> [Exercise objective] Write the records out again, exactly as they stand below.

##########

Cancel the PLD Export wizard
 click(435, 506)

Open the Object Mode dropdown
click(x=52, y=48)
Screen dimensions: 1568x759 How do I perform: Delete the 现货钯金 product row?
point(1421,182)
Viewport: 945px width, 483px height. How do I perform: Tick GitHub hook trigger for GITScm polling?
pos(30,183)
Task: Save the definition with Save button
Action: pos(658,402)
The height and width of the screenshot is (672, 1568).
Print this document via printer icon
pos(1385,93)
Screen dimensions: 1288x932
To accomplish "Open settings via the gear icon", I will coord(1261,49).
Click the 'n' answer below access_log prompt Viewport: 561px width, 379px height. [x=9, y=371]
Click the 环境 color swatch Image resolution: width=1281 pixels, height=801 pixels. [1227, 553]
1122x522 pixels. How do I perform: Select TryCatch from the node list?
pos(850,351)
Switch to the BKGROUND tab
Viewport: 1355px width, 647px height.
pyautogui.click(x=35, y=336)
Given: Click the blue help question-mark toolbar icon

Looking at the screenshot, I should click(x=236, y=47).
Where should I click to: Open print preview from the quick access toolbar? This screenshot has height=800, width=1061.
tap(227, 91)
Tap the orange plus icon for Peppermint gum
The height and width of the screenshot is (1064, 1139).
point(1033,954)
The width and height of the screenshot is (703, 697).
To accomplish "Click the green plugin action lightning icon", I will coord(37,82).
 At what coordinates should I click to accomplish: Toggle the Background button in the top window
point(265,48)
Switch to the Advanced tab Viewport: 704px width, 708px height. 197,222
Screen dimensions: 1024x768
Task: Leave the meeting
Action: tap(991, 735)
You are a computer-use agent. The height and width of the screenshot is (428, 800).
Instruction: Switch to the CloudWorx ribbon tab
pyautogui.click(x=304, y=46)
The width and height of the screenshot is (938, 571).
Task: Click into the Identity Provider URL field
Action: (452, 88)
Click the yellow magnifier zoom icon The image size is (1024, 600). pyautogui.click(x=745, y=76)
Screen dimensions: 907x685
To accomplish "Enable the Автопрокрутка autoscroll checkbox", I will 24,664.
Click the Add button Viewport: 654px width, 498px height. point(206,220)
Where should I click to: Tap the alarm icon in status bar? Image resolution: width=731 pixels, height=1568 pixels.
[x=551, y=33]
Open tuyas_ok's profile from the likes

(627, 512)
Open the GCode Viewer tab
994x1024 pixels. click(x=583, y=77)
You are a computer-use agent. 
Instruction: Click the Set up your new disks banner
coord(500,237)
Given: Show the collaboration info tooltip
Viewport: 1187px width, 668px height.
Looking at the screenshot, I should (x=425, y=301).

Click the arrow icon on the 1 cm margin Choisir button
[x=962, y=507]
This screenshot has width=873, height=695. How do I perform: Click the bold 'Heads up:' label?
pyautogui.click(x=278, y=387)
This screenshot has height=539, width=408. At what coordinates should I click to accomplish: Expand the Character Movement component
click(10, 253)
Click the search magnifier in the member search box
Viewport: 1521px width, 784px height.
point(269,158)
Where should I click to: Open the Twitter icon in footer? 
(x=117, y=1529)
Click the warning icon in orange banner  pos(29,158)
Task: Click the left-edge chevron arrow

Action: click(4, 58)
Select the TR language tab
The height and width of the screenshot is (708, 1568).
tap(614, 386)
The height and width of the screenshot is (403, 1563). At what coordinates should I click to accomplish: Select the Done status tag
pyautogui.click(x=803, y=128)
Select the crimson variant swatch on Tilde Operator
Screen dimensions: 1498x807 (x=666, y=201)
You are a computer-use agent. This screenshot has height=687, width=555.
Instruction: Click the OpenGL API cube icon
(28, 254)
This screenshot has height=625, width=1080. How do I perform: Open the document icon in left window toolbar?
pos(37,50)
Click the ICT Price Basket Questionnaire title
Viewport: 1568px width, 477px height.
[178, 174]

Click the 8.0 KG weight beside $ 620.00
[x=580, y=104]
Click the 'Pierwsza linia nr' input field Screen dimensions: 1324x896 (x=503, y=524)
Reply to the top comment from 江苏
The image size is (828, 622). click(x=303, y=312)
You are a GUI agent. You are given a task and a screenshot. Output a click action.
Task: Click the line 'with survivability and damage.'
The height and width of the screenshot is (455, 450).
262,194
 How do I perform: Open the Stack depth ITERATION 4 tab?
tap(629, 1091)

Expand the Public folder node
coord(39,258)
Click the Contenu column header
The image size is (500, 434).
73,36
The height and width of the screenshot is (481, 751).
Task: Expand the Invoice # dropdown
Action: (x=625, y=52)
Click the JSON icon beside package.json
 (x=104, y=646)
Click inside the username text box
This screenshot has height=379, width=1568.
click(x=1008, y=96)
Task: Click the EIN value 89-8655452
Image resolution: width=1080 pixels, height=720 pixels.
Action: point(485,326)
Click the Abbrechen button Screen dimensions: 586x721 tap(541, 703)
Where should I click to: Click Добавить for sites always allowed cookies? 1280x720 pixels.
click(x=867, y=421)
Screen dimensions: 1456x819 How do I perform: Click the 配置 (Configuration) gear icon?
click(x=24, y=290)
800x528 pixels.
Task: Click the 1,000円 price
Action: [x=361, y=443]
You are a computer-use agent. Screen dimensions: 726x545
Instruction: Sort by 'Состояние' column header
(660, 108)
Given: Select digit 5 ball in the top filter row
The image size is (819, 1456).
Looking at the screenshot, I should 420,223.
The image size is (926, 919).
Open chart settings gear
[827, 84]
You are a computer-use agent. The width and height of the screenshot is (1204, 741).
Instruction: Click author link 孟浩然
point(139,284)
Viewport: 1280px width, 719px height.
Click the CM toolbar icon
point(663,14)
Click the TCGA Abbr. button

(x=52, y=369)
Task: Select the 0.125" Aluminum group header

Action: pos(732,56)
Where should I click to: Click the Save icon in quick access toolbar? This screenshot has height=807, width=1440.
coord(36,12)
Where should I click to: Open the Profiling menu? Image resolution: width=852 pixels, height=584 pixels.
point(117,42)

##########

> [Answer for this exercise]
Cancel the PLD Export wizard
 click(435, 506)

Open the Object Mode dropdown
click(x=52, y=48)
Screen dimensions: 1568x759 How do I perform: Delete the 现货钯金 product row?
point(1421,182)
Viewport: 945px width, 483px height. How do I perform: Tick GitHub hook trigger for GITScm polling?
pos(30,183)
Task: Save the definition with Save button
Action: pos(658,402)
The height and width of the screenshot is (672, 1568).
Print this document via printer icon
pos(1385,93)
Screen dimensions: 1288x932
To accomplish "Open settings via the gear icon", I will coord(1261,49).
Click the 'n' answer below access_log prompt Viewport: 561px width, 379px height. [x=9, y=371]
Click the 环境 color swatch Image resolution: width=1281 pixels, height=801 pixels. [1227, 553]
1122x522 pixels. How do I perform: Select TryCatch from the node list?
pos(850,351)
Switch to the BKGROUND tab
Viewport: 1355px width, 647px height.
pyautogui.click(x=35, y=336)
Given: Click the blue help question-mark toolbar icon

Looking at the screenshot, I should click(x=236, y=47).
Where should I click to: Open print preview from the quick access toolbar? This screenshot has height=800, width=1061.
tap(227, 91)
Tap the orange plus icon for Peppermint gum
The height and width of the screenshot is (1064, 1139).
point(1033,954)
The width and height of the screenshot is (703, 697).
To accomplish "Click the green plugin action lightning icon", I will coord(37,82).
 At what coordinates should I click to accomplish: Toggle the Background button in the top window
point(265,48)
Switch to the Advanced tab Viewport: 704px width, 708px height. 197,222
Screen dimensions: 1024x768
Task: Leave the meeting
Action: tap(991, 735)
You are a computer-use agent. The height and width of the screenshot is (428, 800).
Instruction: Switch to the CloudWorx ribbon tab
pyautogui.click(x=304, y=46)
The width and height of the screenshot is (938, 571).
Task: Click into the Identity Provider URL field
Action: (452, 88)
Click the yellow magnifier zoom icon The image size is (1024, 600). pyautogui.click(x=745, y=76)
Screen dimensions: 907x685
To accomplish "Enable the Автопрокрутка autoscroll checkbox", I will 24,664.
Click the Add button Viewport: 654px width, 498px height. point(206,220)
Where should I click to: Tap the alarm icon in status bar? Image resolution: width=731 pixels, height=1568 pixels.
[x=551, y=33]
Open tuyas_ok's profile from the likes

(627, 512)
Open the GCode Viewer tab
994x1024 pixels. click(x=583, y=77)
You are a computer-use agent. 
Instruction: Click the Set up your new disks banner
coord(500,237)
Given: Show the collaboration info tooltip
Viewport: 1187px width, 668px height.
Looking at the screenshot, I should (x=425, y=301).

Click the arrow icon on the 1 cm margin Choisir button
[x=962, y=507]
This screenshot has width=873, height=695. How do I perform: Click the bold 'Heads up:' label?
pyautogui.click(x=278, y=387)
This screenshot has height=539, width=408. At what coordinates should I click to accomplish: Expand the Character Movement component
click(10, 253)
Click the search magnifier in the member search box
Viewport: 1521px width, 784px height.
point(269,158)
Where should I click to: Open the Twitter icon in footer? 
(x=117, y=1529)
Click the warning icon in orange banner  pos(29,158)
Task: Click the left-edge chevron arrow

Action: click(4, 58)
Select the TR language tab
The height and width of the screenshot is (708, 1568).
tap(614, 386)
The height and width of the screenshot is (403, 1563). At what coordinates should I click to accomplish: Select the Done status tag
pyautogui.click(x=803, y=128)
Select the crimson variant swatch on Tilde Operator
Screen dimensions: 1498x807 (x=666, y=201)
You are a computer-use agent. This screenshot has height=687, width=555.
Instruction: Click the OpenGL API cube icon
(28, 254)
This screenshot has height=625, width=1080. How do I perform: Open the document icon in left window toolbar?
pos(37,50)
Click the ICT Price Basket Questionnaire title
Viewport: 1568px width, 477px height.
[178, 174]

Click the 8.0 KG weight beside $ 620.00
[x=580, y=104]
Click the 'Pierwsza linia nr' input field Screen dimensions: 1324x896 (x=503, y=524)
Reply to the top comment from 江苏
The image size is (828, 622). click(x=303, y=312)
You are a GUI agent. You are given a task and a screenshot. Output a click action.
Task: Click the line 'with survivability and damage.'
The height and width of the screenshot is (455, 450).
262,194
 How do I perform: Open the Stack depth ITERATION 4 tab?
tap(629, 1091)

Expand the Public folder node
coord(39,258)
Click the Contenu column header
The image size is (500, 434).
73,36
The height and width of the screenshot is (481, 751).
Task: Expand the Invoice # dropdown
Action: (x=625, y=52)
Click the JSON icon beside package.json
 (x=104, y=646)
Click inside the username text box
This screenshot has height=379, width=1568.
click(x=1008, y=96)
Task: Click the EIN value 89-8655452
Image resolution: width=1080 pixels, height=720 pixels.
Action: point(485,326)
Click the Abbrechen button Screen dimensions: 586x721 tap(541, 703)
Where should I click to: Click Добавить for sites always allowed cookies? 1280x720 pixels.
click(x=867, y=421)
Screen dimensions: 1456x819 How do I perform: Click the 配置 (Configuration) gear icon?
click(x=24, y=290)
800x528 pixels.
Task: Click the 1,000円 price
Action: [x=361, y=443]
You are a computer-use agent. Screen dimensions: 726x545
Instruction: Sort by 'Состояние' column header
(660, 108)
Given: Select digit 5 ball in the top filter row
The image size is (819, 1456).
Looking at the screenshot, I should 420,223.
The image size is (926, 919).
Open chart settings gear
[827, 84]
You are a computer-use agent. The width and height of the screenshot is (1204, 741).
Instruction: Click author link 孟浩然
point(139,284)
Viewport: 1280px width, 719px height.
Click the CM toolbar icon
point(663,14)
Click the TCGA Abbr. button

(x=52, y=369)
Task: Select the 0.125" Aluminum group header

Action: pos(732,56)
Where should I click to: Click the Save icon in quick access toolbar? This screenshot has height=807, width=1440.
coord(36,12)
Where should I click to: Open the Profiling menu? Image resolution: width=852 pixels, height=584 pixels.
point(117,42)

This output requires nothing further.